• Work to complete
The records below must be copied in full; omit the images.

[Data records — start]

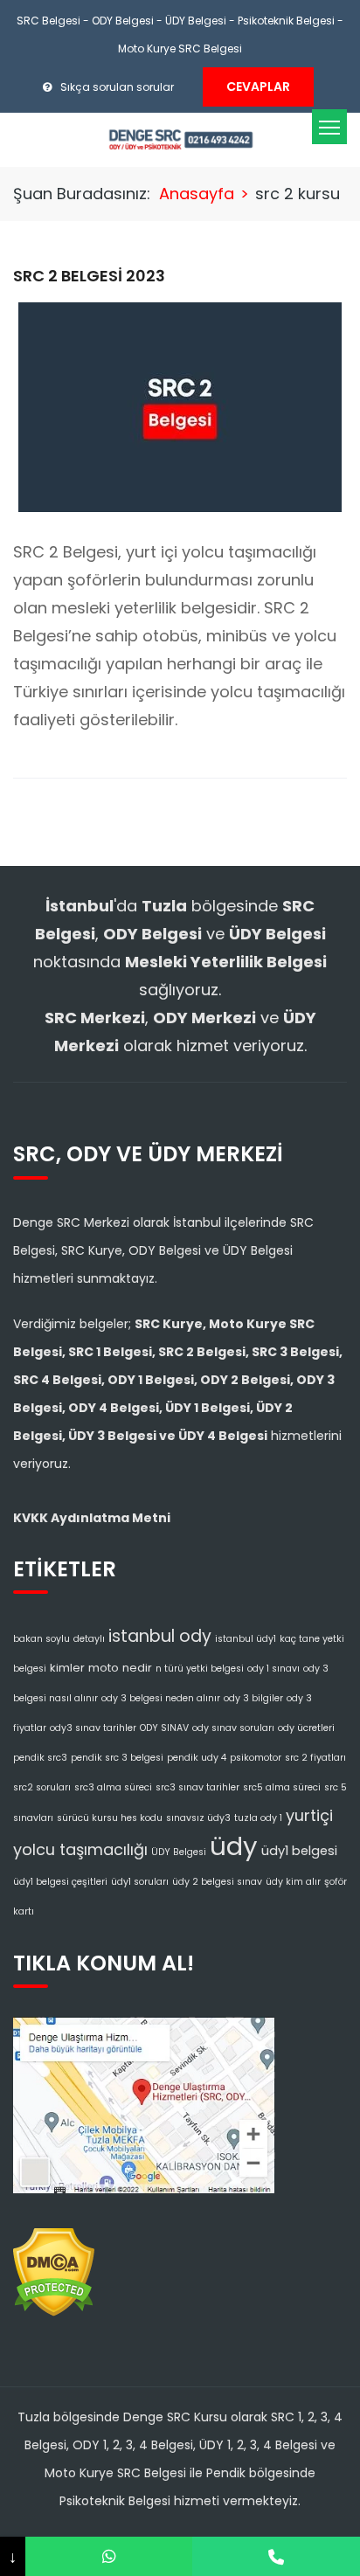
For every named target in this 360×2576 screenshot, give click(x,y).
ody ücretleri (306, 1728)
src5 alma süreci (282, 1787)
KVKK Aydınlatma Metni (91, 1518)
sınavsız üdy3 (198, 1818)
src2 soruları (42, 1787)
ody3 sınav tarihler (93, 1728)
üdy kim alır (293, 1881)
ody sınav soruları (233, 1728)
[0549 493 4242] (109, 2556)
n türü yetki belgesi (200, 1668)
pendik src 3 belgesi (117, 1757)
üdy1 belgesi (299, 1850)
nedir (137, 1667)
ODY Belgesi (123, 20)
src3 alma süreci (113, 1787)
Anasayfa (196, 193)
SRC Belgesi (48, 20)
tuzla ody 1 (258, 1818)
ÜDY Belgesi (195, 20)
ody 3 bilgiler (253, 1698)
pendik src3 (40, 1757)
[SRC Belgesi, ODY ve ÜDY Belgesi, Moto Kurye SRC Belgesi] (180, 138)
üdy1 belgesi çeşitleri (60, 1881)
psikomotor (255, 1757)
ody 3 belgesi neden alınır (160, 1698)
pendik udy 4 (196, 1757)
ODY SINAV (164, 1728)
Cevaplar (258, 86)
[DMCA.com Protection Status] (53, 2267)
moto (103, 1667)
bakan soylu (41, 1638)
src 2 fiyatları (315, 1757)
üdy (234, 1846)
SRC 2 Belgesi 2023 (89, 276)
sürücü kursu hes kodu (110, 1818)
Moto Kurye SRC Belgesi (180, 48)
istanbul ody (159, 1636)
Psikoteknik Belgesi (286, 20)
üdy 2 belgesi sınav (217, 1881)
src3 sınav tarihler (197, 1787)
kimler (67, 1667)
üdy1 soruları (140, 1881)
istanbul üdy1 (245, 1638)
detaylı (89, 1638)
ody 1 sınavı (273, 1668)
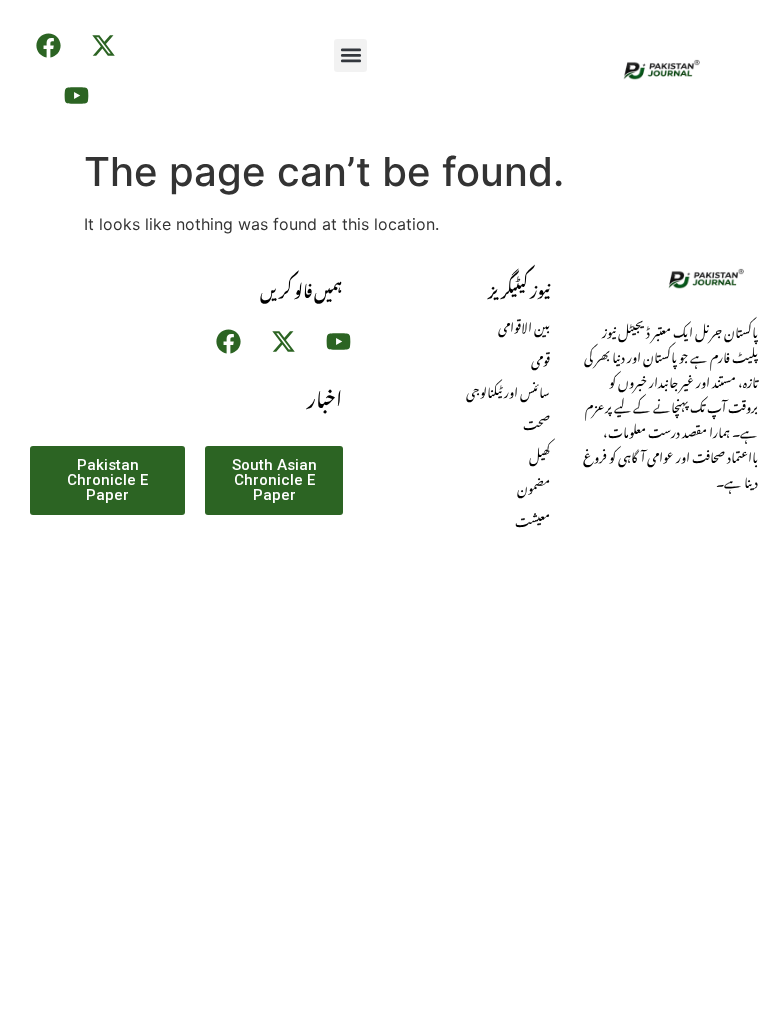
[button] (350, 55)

[Data records — finish]

• Result for this exercise
For every named target in this 360×2576 screenshot, give click(x,y).
ody ücretleri (306, 1728)
src5 alma süreci (282, 1787)
KVKK Aydınlatma Metni (91, 1518)
sınavsız üdy3 (198, 1818)
src2 soruları (42, 1787)
ody3 sınav tarihler (93, 1728)
üdy kim alır (293, 1881)
ody sınav soruları (233, 1728)
[0549 493 4242] (109, 2556)
n türü yetki belgesi (200, 1668)
pendik src 3 belgesi (117, 1757)
üdy1 belgesi (299, 1850)
nedir (137, 1667)
ODY Belgesi (123, 20)
src3 alma süreci (113, 1787)
Anasayfa (196, 193)
SRC Belgesi (48, 20)
tuzla ody 1 (258, 1818)
ÜDY Belgesi (195, 20)
ody 3 bilgiler (253, 1698)
pendik src3 (40, 1757)
[SRC Belgesi, ODY ve ÜDY Belgesi, Moto Kurye SRC Belgesi] (180, 138)
üdy1 belgesi çeşitleri (60, 1881)
psikomotor (255, 1757)
ody 3 belgesi neden alınır (160, 1698)
pendik udy 4 (196, 1757)
ODY SINAV (164, 1728)
Cevaplar (258, 86)
[DMCA.com Protection Status] (53, 2267)
moto (103, 1667)
bakan soylu (41, 1638)
src 2 fiyatları (315, 1757)
üdy (234, 1846)
SRC 2 Belgesi 2023 (89, 276)
sürücü kursu hes kodu (110, 1818)
Moto Kurye SRC Belgesi (180, 48)
istanbul ody (159, 1636)
Psikoteknik Belgesi (286, 20)
üdy 2 belgesi sınav (217, 1881)
src3 sınav tarihler (197, 1787)
kimler (67, 1667)
üdy1 soruları (140, 1881)
istanbul üdy1 (245, 1638)
detaylı (89, 1638)
ody 1 sınavı (273, 1668)
[button] (350, 55)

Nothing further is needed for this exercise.